TASK BRIEF
Would you print all of the entries word for word?

▬▬▬

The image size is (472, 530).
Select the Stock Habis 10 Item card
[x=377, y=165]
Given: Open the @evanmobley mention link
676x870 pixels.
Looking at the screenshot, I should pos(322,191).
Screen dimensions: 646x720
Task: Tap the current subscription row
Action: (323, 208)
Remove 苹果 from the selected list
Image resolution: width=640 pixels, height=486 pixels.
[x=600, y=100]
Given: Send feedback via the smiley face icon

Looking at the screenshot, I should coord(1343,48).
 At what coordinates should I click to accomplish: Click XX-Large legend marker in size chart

▬▬▬

FINISHED TASK
The image size is (472, 530).
Select the Stock Habis 10 Item card
[x=377, y=165]
Given: Open the @evanmobley mention link
676x870 pixels.
Looking at the screenshot, I should pos(322,191).
Screen dimensions: 646x720
Task: Tap the current subscription row
Action: (323, 208)
Remove 苹果 from the selected list
Image resolution: width=640 pixels, height=486 pixels.
[x=600, y=100]
Given: Send feedback via the smiley face icon

Looking at the screenshot, I should coord(1343,48).
 At what coordinates should I click to accomplish: Click XX-Large legend marker in size chart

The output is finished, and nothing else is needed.